Tiba di Pulau Marsala, mereka berjalan-jalan sambil menikmati keindahan pulau yang tidak berpenghuni tersebut. Sampai saat itu, Biding Laut tidak mengetahui niat tersembunyi saudara-saudaranya yang hendak mencelakakannya. Biding Laut hanya mengikuti saja kemauan saudara-saudaranya berjalan semakin menjauh dari pantai. Menjelang tengah hari, Biding Laut merasa lelah hingga dia pun tertidur. Dia sama sekali tidak menduga ketika dirinya sedang lengah, kesempatan itu lalu dimanfaatkan saudara-saudaranya untuk meninggalkan Biding Laut sendirian di pulau itu.
Sementara saudara-saudara Biding Laut sudah siap menggunakan 2 buah perahu untuk kembali ke Sibolga. Tetapi salah seorang saudaranya mengusulkan agar sebuah perahu ditinggalkan saja. Dia khawatir kalau kedua perahu itu tiba di Sibolga akan menimbulkan kecurigaan. Lebih baik satu saja yang dibawa, sehingga apabila ada yang menanyakan sebuah perahunya tenggelam dengan memakan korban Biding Laut. Tapi apa yang direncanakan saudara-saudaranya itu bukanlah menjadi kenyataan, karena takdir menentukan lain.

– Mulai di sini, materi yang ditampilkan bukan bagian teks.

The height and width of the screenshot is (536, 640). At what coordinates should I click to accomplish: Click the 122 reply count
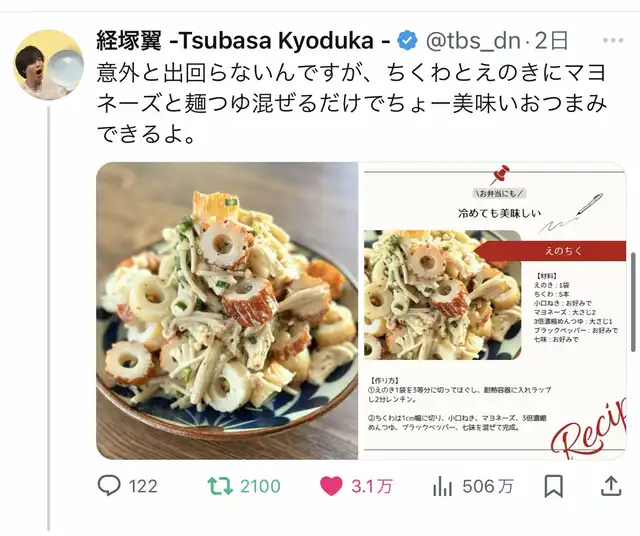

Ketika terbangun dari tidurnya, Biding Laut terkejut mendapati dirinya sendirian di Pulau Marsala. Dia pun berlari menuju pantai mencoba menemui saudara-saudaranya. Tetapi tidak ada yang dilihatnya, kecuali sebuah perahu.
Biding laut tidak mengerti mengapa dirinya ditinggalkan seorang diri. Tetapi dia pun tidak berfikiran saudara-saudaranya berusaha mencelakakannya. Tanpa pikir panjang, dia langsung menaiki perahu itu dan mengayuhnya menuju pantai Sibolga.
Tetapi ombak besar tidak pernah membawa Biding Laut ke tanah kelahirannya. Selama beberapa hari perahunya terombang-ombang di pantai barat Sumatera. Entah sudah berapa kali dia pingsan karena kelaparan dan udara terik. Penderitaannya berakhir ketika perahunya terdampar di Tanah Jawa, sekitar daerah Banten.
Seorang nelayan yang kebetulan melihatnya kemudian menolong Biding Laut. Di rumah barunya itu, Biding Laut mendapat perawatan yang baik. Biding Laut merasa bahagia berada bersama keluarga barunya itu. Dia mendapat perlakuan yang sewajarnya. Dalam sekejap, keberadaannya di desa itu menjadi buah bibir masyarakat, terutama karena pesona kecantikannya.
Pada suatu ketika daerah itu kedatangan seorang raja dari wilayah Jawa Timur. Ketika sedang beristirahat dalam perjalanannya, lewatlah seorang gadis cantik yang sangat jelita bak bidadari dari kayangan dan menarik perhatian Sang Raja. Karena tertariknya, Sang Raja mencari tahu sosok jelita itu yang ternyata Biding Laut. Terpesona kecantikan Biding Laut, sang raja pun meminangnya.
Biding Laut tidak menolak pinangan itu, hingga keduanya pun menikah. Selanjutnya Biding Laut dibawanya ke sebuah kerajaan di Jawa Timur. Begitulah kisah hidup seorang Ratu yang akan memimpin Pantai Selatan, harus mencicipi terlebih dahulu dobrakan-dobrakan jasmani maupun rohani sehingga mampu menguasai pantai selatan.